IV. Représenter la ville
Si la totalité des artistes du Parcours d'Art
Contemporain, ou au moins les 10 artistes que j'ai rencontré sur les 12
au total, interviendront auprès des publics au cours de
l'événement, une importante partie des oeuvres qui seront
exposées n'inclut pas de démarche participative.
Néanmoins, elles portent un propos sur la ville; c'est ce que nous
allons voir dans cette partie.
1. La ville à l'échelle de l'habitat
Au début de ce chapitre, je parlais de l'habitat, qui
peut être une première échelle pour penser notre rapport
à l'espace. C'est aussi à cette échelle que Katerini
Antonakaki a pensé les oeuvres qu'elle exposera au cours du Parcours
d'Art Contemporain (« La ville .. C'est plutôt encore
l'unité de la maison. Donc, la maison, c'est dans la ville, mais tout
les projets sont plus ... Évidemment, ça renvoie à la
ville une maison; mais la préoccupation part de la maison.

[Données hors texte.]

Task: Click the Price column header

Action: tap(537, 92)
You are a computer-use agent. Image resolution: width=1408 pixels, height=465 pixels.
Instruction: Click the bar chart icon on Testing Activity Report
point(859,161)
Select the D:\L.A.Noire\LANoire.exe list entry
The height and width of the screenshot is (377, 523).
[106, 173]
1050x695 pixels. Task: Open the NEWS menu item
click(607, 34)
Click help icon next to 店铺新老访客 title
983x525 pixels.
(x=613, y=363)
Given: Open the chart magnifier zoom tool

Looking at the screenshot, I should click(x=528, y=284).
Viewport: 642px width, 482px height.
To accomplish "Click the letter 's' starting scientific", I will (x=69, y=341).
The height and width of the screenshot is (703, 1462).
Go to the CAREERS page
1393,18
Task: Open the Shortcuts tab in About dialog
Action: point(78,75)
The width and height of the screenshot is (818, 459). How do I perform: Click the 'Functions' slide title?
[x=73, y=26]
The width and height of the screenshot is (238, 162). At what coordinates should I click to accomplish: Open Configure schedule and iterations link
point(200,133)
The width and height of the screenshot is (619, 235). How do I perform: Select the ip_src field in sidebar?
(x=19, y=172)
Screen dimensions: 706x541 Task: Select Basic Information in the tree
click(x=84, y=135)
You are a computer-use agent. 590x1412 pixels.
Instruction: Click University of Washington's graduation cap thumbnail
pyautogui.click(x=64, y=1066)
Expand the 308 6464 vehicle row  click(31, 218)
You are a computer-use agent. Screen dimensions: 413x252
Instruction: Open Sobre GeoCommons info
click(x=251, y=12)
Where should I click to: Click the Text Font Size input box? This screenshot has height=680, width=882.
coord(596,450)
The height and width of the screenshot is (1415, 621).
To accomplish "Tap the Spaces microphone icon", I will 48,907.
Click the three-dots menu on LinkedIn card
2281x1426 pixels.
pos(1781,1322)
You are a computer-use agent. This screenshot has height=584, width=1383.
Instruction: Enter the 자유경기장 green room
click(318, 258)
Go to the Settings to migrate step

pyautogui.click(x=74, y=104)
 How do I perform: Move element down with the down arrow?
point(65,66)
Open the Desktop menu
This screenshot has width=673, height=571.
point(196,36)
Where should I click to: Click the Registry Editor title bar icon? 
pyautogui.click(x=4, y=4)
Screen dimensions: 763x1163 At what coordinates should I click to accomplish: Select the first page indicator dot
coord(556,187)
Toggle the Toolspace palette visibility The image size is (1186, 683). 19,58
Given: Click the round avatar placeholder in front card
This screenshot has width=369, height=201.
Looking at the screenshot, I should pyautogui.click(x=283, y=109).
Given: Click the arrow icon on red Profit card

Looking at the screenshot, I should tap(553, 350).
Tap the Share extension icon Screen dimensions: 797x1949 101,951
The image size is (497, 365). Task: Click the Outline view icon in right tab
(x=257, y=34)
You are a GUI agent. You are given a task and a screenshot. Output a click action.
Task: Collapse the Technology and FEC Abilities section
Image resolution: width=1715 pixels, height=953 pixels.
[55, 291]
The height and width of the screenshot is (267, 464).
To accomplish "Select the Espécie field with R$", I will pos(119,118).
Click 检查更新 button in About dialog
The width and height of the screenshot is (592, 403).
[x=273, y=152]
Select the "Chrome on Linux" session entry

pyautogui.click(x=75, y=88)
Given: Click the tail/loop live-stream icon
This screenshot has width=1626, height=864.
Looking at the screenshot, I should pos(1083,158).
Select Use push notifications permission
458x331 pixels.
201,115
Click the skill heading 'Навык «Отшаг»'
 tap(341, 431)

»208). Avant même la ville, la maison est un premier
« contenant », un espace dans lequel nous vivons et que nous
investissons.
Katerini Antonakaki a des parents architectes et me confiait,
en conséquence, avoir une certaine vision du maniement de l'espace du
quotidien; ne serait-ce que penser au courant d'air dans la maison, à la
circulation pour que les personnes puissent se rencontrer. Par la suite, la
scénographe s'est rendue compte de l'omniprésence de l'espace, de
la maison principalement, dans ses travaux. Ses oeuvres s'intéressent
ainsi à l'interaction entre la maison et son habitant; comme son travail
en février 2020 sur la thématique « Habiter un corps, un
espace, un monde ». L'association La Main d'Oeuvres, par
l'intermédiaire de Katerini Antonakaki, traite alors de l'Homme de son
quotidien (« Et à La Main d'Oeuvres, c'était
affirmé dans tout mes projets, la question de l'habitat, de la maison,
du quotidien, une espèce de philosophie de la place de l'Homme dans son
environnement du quotidien. »209).
207 Heinich, N. (2014). Le paradigme de l'art contemporain.
Structures d'une révolution artistique. Gallimard, p. 96.
208 Entretien avec Katerini Antonakaki
209 Ibid.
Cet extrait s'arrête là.